## Text segment
Re: [Bitcoin-development] Presenting a BIP for Shamir's Secret Sharing of Bitcoin private keys

2014-03-29 Thread Matt Whitlock
On Saturday, 29 March 2014, at 9:44 am, Tamas Blummer wrote:
 I used Shamir's Secret Sharing to decompose a seed for a BIP32 master key, 
 that is I think more future relevant than a single key.
 Therefore suggest to adapt the BIP for a length used there typically 16 or 32 
 bytes and have a magic code to indicate its use as key vs. seed.

I have expanded the BIP so that it additionally applies to BIP32 master seeds 
of sizes 128, 256, and 512 bits.

https://github.com/whitslack/btctool/blob/bip/bip-.mediawiki

The most significant change versus the previous version is how the coefficients 
of the polynomials are constructed. Previously they were SHA-256 digests. Now 
they are SHA-512 digests, modulo a prime number that is selected depending on 
the size of the secret.

--
___
Bitcoin-development mailing list
Bitcoin-development@lists.sourceforge.net
https://lists.sourceforge.net/lists/listinfo/bitcoin-development


Re: [Bitcoin-development] Presenting a BIP for Shamir's Secret Sharing of Bitcoin private keys

2014-03-29 Thread Alan Reiner

Armory has had Fragmented Backups for over a year, now.  Advanced
users love it.  Though, I would say it's kind of difficult to
standardize the way I did it since I was able to implement all the
finite field math with recursion, list comprehensions and python
arbitrary-big-integers in about 100 lines.  I'm not sure how portable
it is to other languages.  There's obviously better ways to do it, but I
didn't need a better way, because I don't need to support fragmentation
above M=8 and this was 100% sufficient for it.  And I was the only one
doing it, so there was no one to be compatible with.

## Dataset entries
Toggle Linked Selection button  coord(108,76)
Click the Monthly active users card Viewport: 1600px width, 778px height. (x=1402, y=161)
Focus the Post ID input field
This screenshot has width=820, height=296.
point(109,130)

## Given exercise 1
What sizes of BIP32 master seeds does the expanded BIP in the mailing list thread cover?
## Given exercise 2
Render the listing as a Markdown table with columns Row and Listing line, starting at the line containing "Click the Monthly" and ending at the last line of the listing.

## Task solution 1
128, 256, and 512 bits

## Task solution 2
| Row | Listing line |
|---|---|
| 1 | Click the Monthly active users card Viewport: 1600px width, 778px height. (x=1402, y=161) |
| 2 | Focus the Post ID input field |
| 3 | This screenshot has width=820, height=296. |
| 4 | point(109,130) |